Here are some entries. Repeat all of them exactly.
──────────────────────────────
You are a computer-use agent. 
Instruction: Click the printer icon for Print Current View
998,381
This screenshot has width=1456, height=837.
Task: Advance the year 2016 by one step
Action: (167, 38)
──────────────────────────────
**OUTPUT:**
You are a computer-use agent. 
Instruction: Click the printer icon for Print Current View
998,381
This screenshot has width=1456, height=837.
Task: Advance the year 2016 by one step
Action: (167, 38)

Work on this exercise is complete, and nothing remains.